Related to this appreciation, or lack of, often is curiosity about particular players and what they do in their personal and professional lives – including what cars they like and how they get around.
Though a player’s choice of auto has absolutely nothing to do with their performance at bat or on defense, nevertheless people seem to like learning what type of car they own, out of simple curiosity. For those in the collector market, a car that someone bought or drove around in, can definitely up its value.
Here’s a list of favorite past Bronx Bombers and their time behind the wheel:
Probably the most famous Yankee ever still has people talking about some of his cars decades after his death. George Herman Ruth drove a variety of cars over the years but one particularly continues to grow great attention: a 1948 Lincoln Continental coupe he given to him right given to him a year before his death. The big-sized car painted Yankee blue was a big-sized gift from the Ford Motor Company to Ruth, who enjoyed driving around and visiting kids and giving inspirational speeches even a decade after his retirement.
Speaking of loving or loving to hate was Mr. Mantle. The heavy hitter had an abrasive personality and made plenty of enemies. But he also earned some impressive statistics as a ball player. And he always seemed to have room in his heart for his 1949 Plymouth P-18 Special Deluxe. The convertible was powder blue and the top of the Plymouth line at the time.
Not everyone knows that Mr. October continues to be a huge car fan, and has had an interest in collecting higher-end autos. He’s owned more than one Rolls-Royce Corniche, including a 1974 coupe he sold for $43,000 at an auction, and a 1977 Corniche convertible in Yankee blue and gray tones he picked up for about $64,000 to commemorate his role in helping the Yankees win the World Series victory that year.
The Yankees car
Along with one particular auto owned by one particular driver, the Yankees also had the interesting notoriety of owning their own car that was used for several seasons to drive players around during the games, including ferrying pitchers back and forth from the mound or other players to their bases or the outfield. Other teams also had ‘bullpen cars,’ that were usually nothing more than tricked-out golf carts, but the Yankee Stadium version, a 1972 Datsun that had pinstriping that resembled the team uniforms, was particularly memorable.

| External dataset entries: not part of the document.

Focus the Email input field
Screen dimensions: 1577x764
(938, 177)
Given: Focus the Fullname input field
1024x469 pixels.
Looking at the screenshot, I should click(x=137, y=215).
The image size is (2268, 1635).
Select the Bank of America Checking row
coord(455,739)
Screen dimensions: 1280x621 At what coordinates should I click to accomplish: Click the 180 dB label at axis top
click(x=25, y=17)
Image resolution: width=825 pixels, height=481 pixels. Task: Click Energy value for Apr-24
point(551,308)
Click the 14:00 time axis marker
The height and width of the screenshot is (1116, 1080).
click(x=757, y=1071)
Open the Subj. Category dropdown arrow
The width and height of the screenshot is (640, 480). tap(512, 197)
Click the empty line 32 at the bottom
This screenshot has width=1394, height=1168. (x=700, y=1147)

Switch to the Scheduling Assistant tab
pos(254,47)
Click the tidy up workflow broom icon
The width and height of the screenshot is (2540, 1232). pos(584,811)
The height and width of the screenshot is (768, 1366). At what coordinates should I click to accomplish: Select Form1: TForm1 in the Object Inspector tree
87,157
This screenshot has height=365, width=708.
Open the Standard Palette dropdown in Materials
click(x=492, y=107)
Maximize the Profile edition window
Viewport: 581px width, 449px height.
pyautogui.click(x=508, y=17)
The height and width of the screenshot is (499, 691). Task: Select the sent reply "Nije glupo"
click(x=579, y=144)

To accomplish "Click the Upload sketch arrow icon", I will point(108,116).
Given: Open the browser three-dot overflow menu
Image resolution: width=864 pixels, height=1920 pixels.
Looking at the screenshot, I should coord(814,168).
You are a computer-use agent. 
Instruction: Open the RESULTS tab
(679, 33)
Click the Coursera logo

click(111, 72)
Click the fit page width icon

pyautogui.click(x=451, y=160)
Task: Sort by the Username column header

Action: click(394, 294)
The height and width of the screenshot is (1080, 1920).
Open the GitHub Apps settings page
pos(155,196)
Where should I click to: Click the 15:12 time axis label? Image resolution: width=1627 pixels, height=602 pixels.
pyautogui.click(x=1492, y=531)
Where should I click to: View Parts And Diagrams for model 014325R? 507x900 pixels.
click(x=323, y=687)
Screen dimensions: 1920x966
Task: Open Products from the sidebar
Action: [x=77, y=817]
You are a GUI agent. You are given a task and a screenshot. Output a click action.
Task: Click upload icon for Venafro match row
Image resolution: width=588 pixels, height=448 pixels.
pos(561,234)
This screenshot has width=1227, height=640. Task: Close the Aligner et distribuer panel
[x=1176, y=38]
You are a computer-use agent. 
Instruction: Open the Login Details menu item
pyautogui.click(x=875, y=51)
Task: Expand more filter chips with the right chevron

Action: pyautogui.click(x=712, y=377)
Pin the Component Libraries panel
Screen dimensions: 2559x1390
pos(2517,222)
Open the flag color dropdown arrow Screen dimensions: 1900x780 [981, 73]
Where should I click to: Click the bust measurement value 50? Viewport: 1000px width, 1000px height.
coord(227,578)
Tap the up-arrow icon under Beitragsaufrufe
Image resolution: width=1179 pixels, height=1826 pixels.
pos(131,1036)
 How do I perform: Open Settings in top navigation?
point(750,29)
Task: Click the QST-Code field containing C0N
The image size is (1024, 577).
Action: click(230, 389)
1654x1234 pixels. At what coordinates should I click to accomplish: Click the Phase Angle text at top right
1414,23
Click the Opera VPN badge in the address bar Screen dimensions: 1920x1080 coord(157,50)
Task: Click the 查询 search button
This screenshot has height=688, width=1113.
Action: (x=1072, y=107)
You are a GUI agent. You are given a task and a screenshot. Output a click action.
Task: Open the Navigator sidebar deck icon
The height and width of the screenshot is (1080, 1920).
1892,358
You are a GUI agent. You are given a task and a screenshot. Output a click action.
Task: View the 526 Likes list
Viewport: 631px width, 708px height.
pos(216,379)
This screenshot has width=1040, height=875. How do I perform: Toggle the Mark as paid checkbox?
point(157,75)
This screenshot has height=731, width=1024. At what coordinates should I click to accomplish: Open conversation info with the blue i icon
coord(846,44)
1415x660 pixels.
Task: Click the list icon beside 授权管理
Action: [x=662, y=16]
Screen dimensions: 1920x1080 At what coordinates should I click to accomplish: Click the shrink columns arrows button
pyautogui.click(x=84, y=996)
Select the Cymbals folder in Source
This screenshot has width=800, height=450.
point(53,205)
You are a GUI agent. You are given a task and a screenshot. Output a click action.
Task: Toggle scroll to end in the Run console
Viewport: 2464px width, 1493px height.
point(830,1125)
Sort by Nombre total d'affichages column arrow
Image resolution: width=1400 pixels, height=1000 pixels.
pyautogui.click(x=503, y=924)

Joltin’ Joe was known for not just his accomplishments on the baseball diamond but his relationship with Marilyn Monroe. He also continued to enjoy cars all of his life – his final car, a 1991 Mercedes-Benz 420 SEL, was presented to him in 1991 at Yankee Stadium’s Old Timers Day, and the 50th anniversary of his 56-game hitting streak. It had the Yankees logo on the back, and was the last of this model to leave the assembly line.
If you’re interested in a certain car driven by a certain player, keep your eyes open. Many are in museums today, but actual ownership seems to change hands every few years. If you do get your hands on one make sure you’re careful, either not driving it all or taking a defensive driving course to keep it as safe as possible.